That is what it feels like taking care of Covid-19 patients for almost a year now. It is the same thing: they get sick, they come to the hospital, they get worse, they come to the ICU, they go on a ventilator, they stay on a ventilator for weeks, and then they die.

Lather. Rinse. Repeat.

Sure, we have had some successes. But they are very few and very far in between. I think I can count on one hand the number of patients who actually made it alive and well after critical illness due to COVID-19.

Lather. Rinse. Repeat.

It’s gotten very old, the death. It’s gotten very old, the destruction. It’s gotten very old, the terrible suffering we see our patients going through.

We are tired, nay, exhausted. It is tiring to see patient after patient die a miserable death. We are so ready for this pandemic to be over, but with the slow rollout of the vaccine, the hesitancy of a substantial portion of the population (including healthcare professionals) to get the vaccine, and now these worrying SARS CoV-2 variants, Covid is going to be with us for a long time.

That is depressing, because we know that this will mean more death, more destruction, and more suffering on the part of our patients. It seems that it will be a while yet before the cycle of “Lather. Rinse. Repeat.” will finally go away. Very depressing, indeed.

It’s gotten very old, the death. It’s gotten very old, the destruction. It’s gotten very old, the terrible suffering we see our patients going through.

Yet, in this distress, in this fatigue and anguish, there is a silver lining. It means that we still care, we still have a heart that is filled with compassion.
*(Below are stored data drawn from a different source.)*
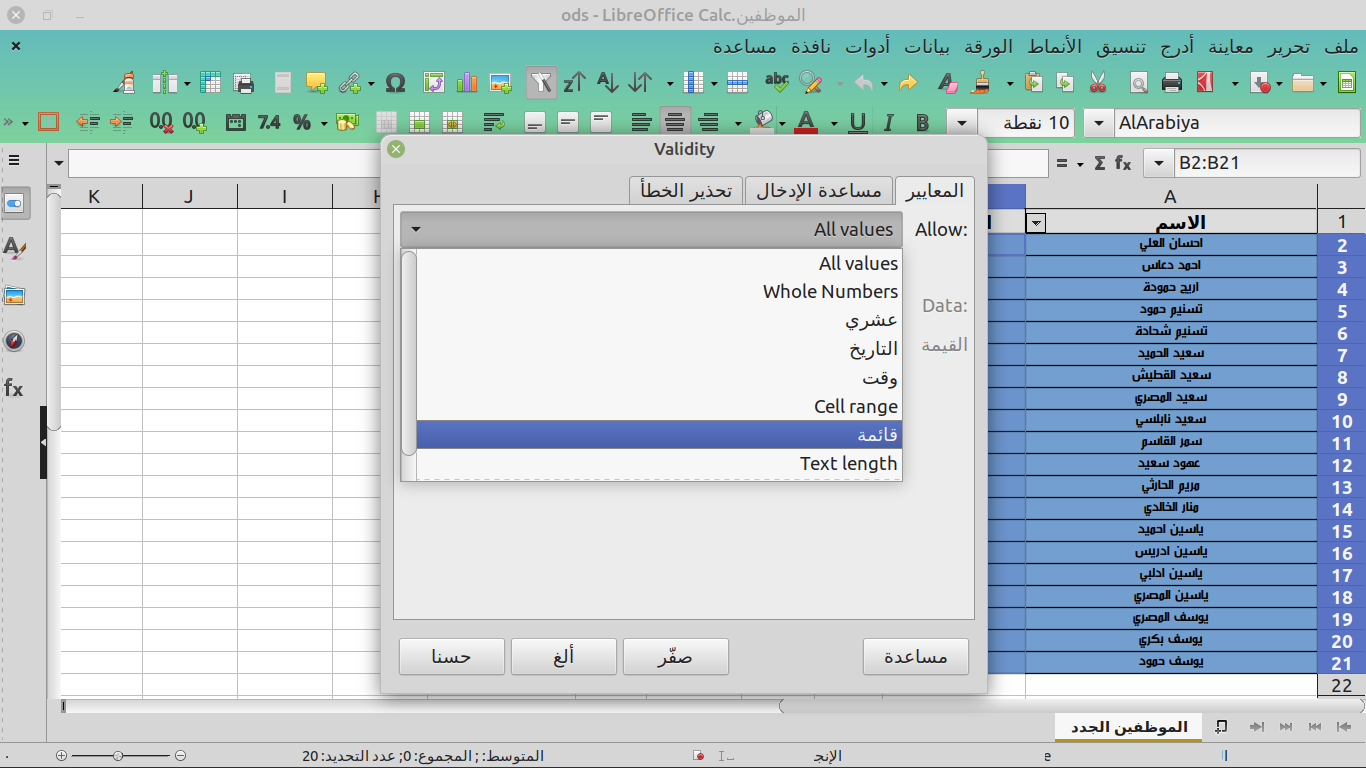This screenshot has height=768, width=1366.
Task: Collapse the Allow combo box showing All values
Action: click(x=651, y=229)
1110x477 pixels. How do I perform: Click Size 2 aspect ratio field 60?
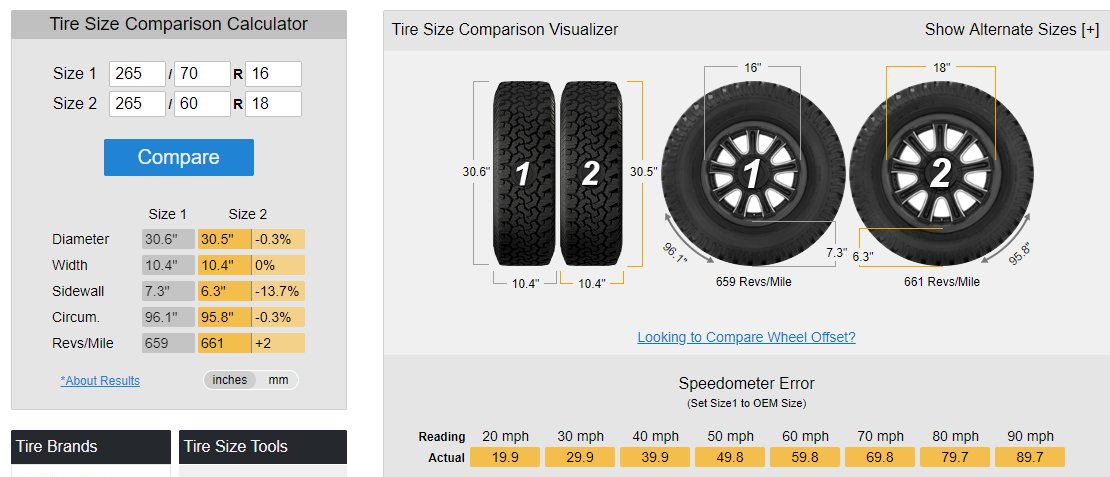tap(202, 103)
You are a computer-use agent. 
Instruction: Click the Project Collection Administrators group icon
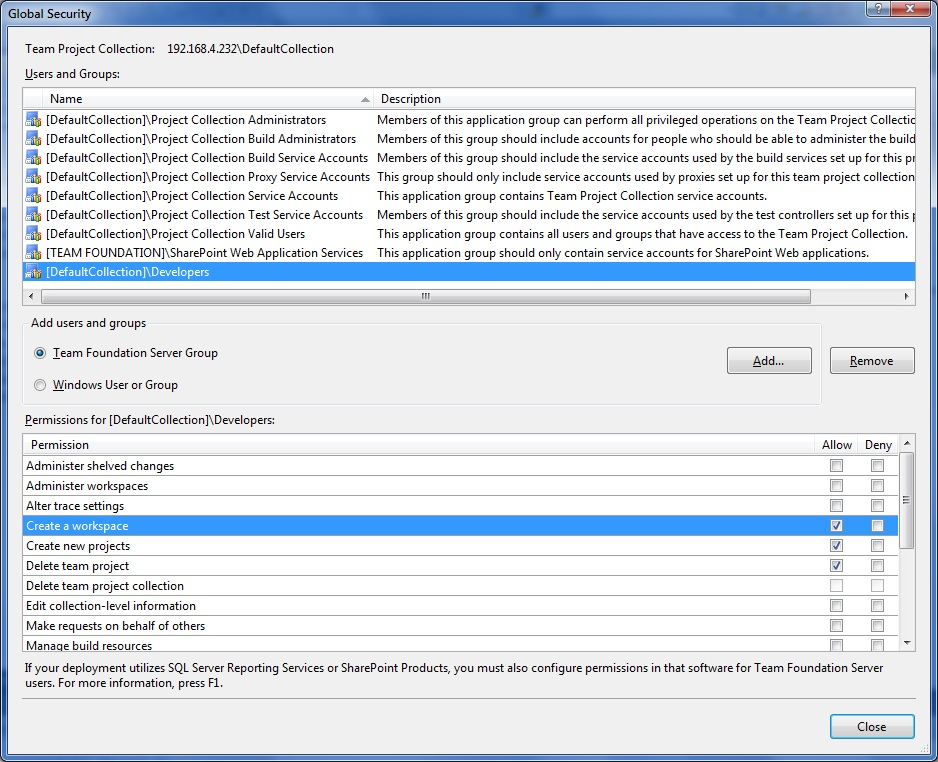point(33,120)
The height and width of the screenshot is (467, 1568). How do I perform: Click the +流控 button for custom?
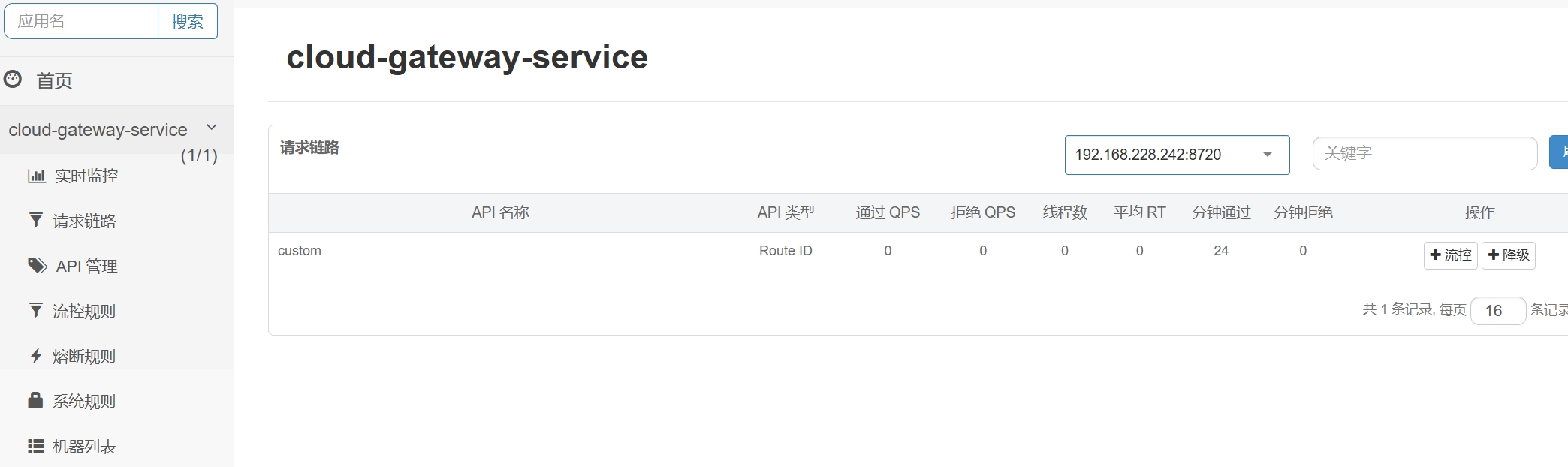click(x=1449, y=255)
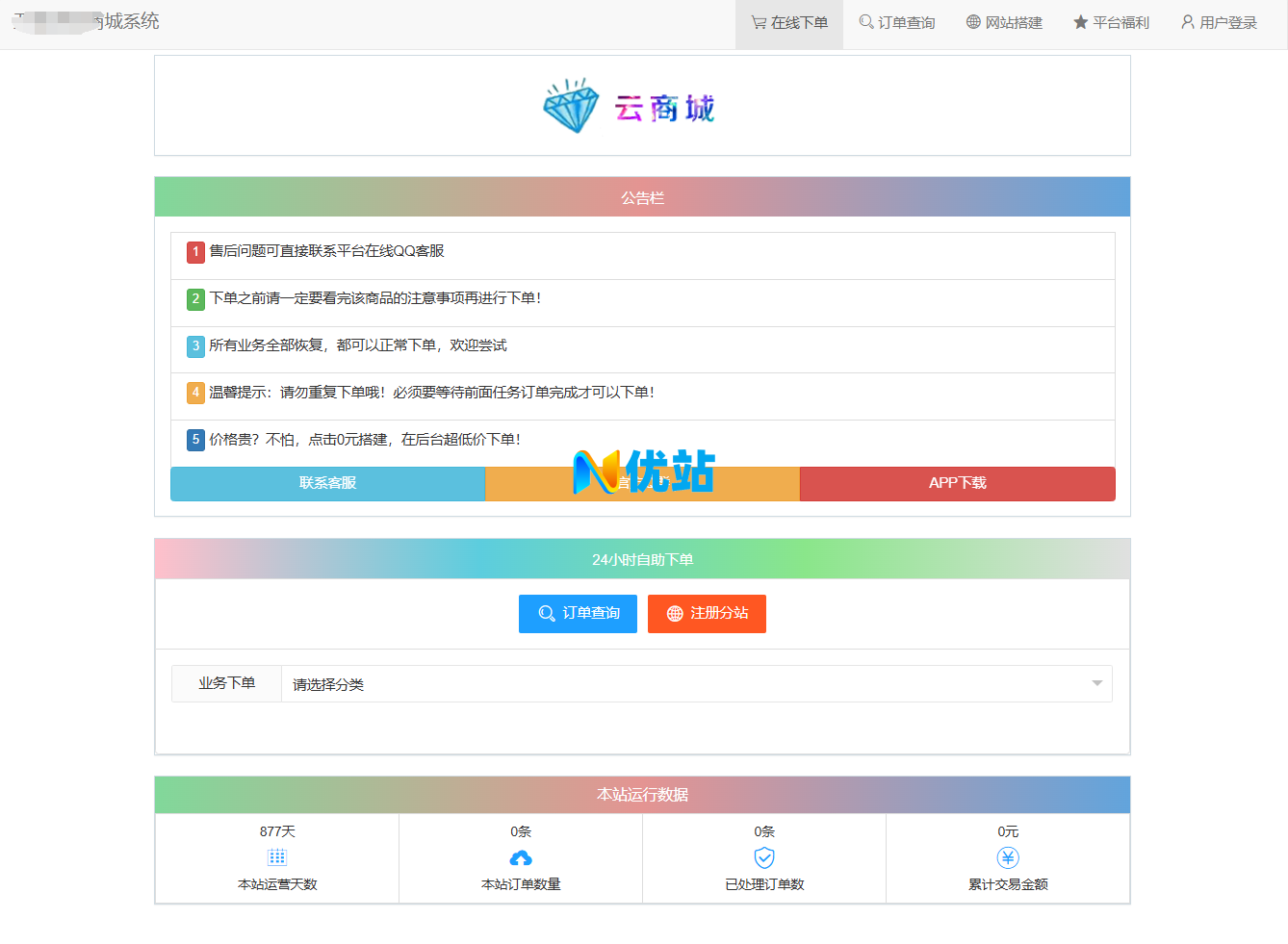Click the blue 订单查询 button
The width and height of the screenshot is (1288, 944).
point(578,613)
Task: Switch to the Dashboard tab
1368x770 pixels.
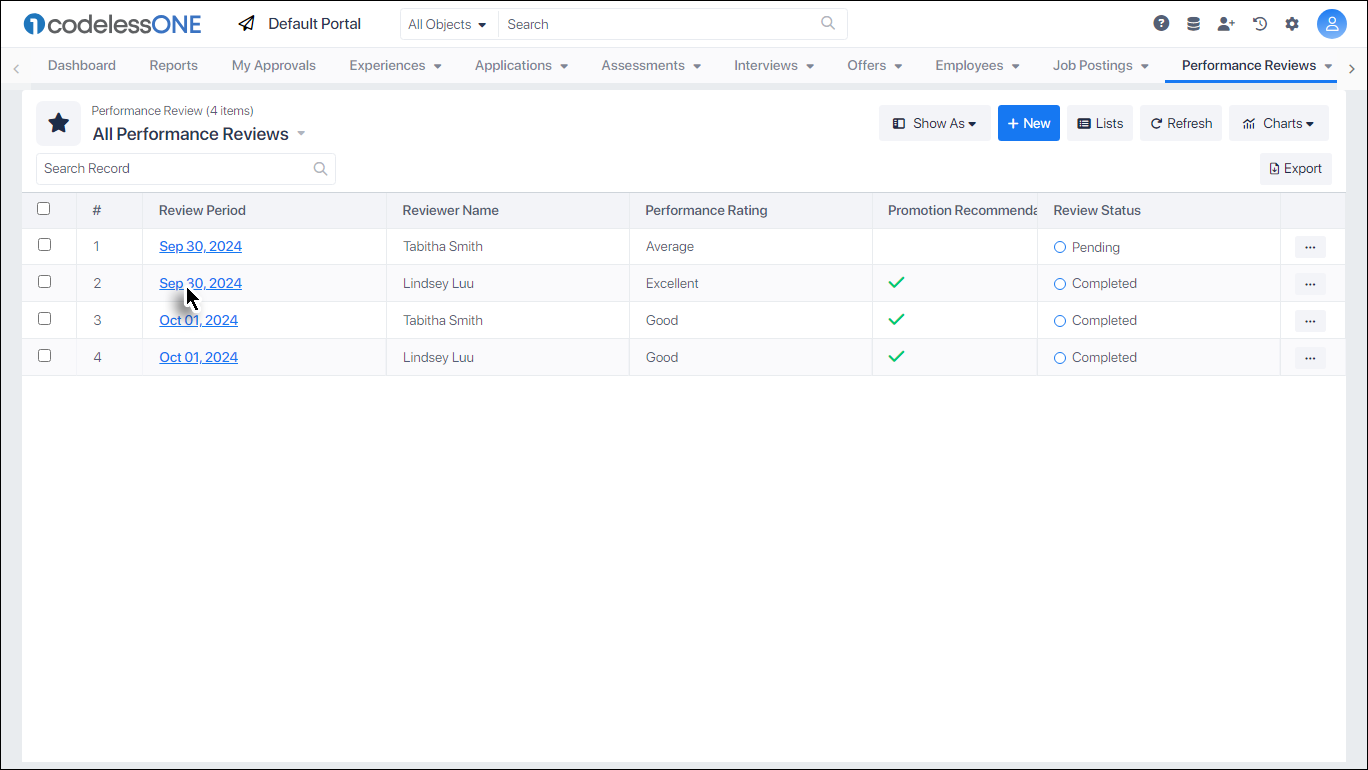Action: [81, 65]
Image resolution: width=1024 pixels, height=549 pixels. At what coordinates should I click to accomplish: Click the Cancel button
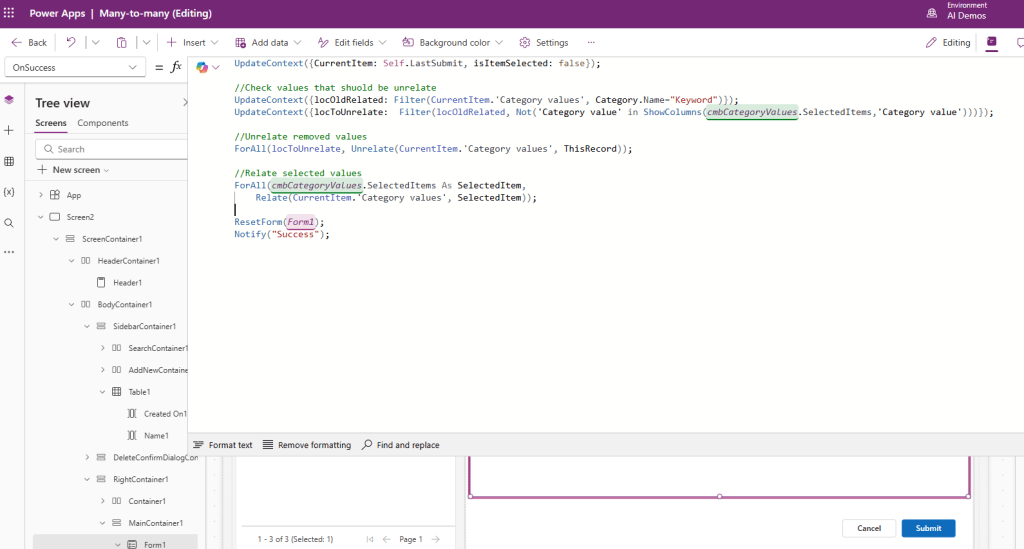[x=868, y=528]
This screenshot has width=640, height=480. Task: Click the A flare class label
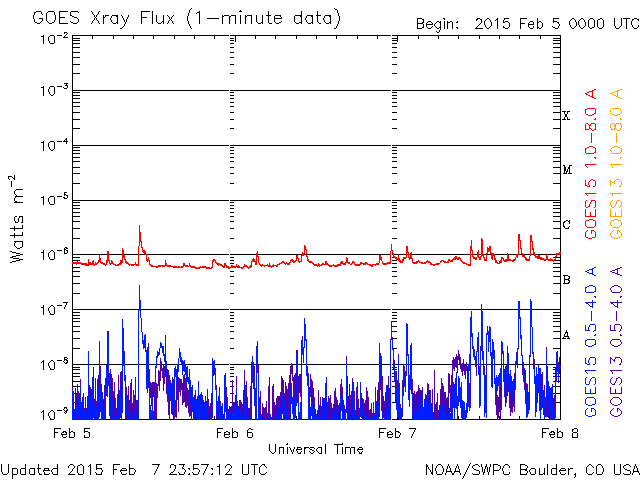point(567,335)
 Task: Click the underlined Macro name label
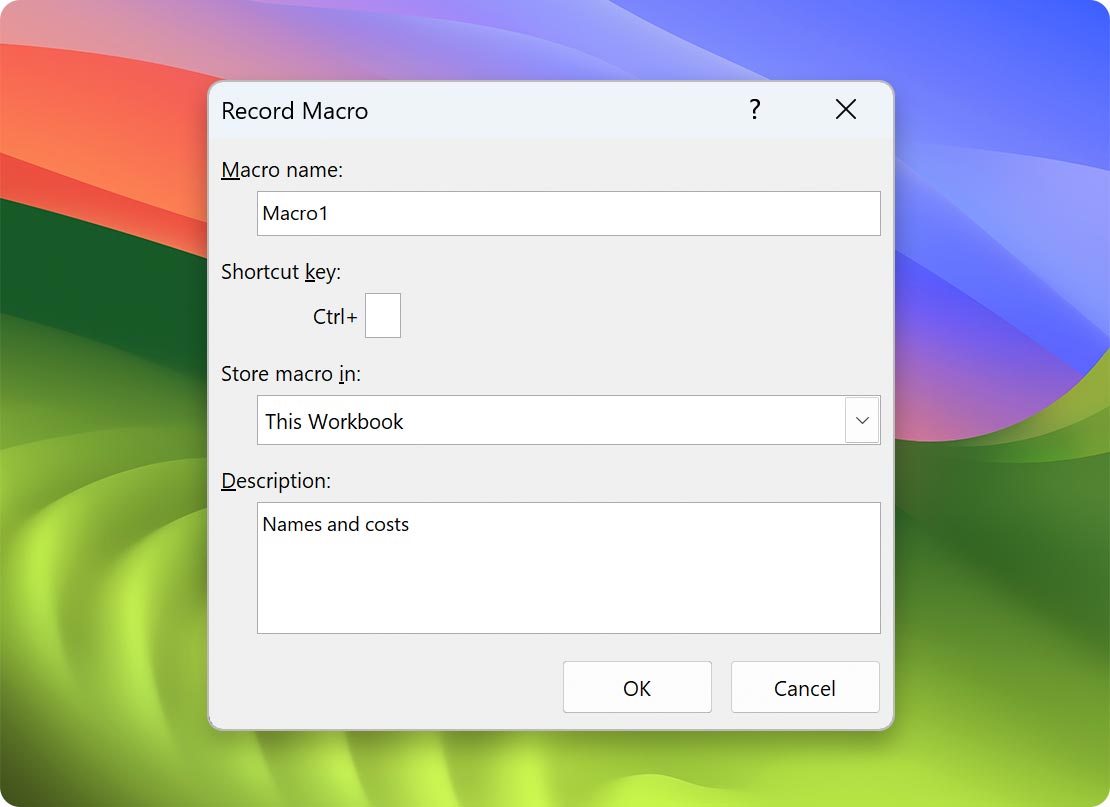click(281, 170)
If we really didn’t care about the suffering of our patients, then why would the scale of death and destruction bother us? If our patients were nothing more than carcasses to us, why would seeing so much suffering gnaw at our very souls? If we didn’t care at all, we would be totally fine with the pain all around us.

But, we do still care. We still have a heart that aches in pain for our patients and their families. Our hearts have not been hardened and ossified completely to the point of no return. That is very reassuring, and it brings me a modicum of peace and light in the overwhelming darkness of this pandemic.

Now, I do not make light of the moral distress that has been brought to bear on clinicians the world over. For far too many, this moral distress has hardened hearts and led to burnout. It has also led to many suicides among physicians and other clinicians. This is horrible, and we need to do all we can to help treat the moral distress which plagues far too many of those in our field.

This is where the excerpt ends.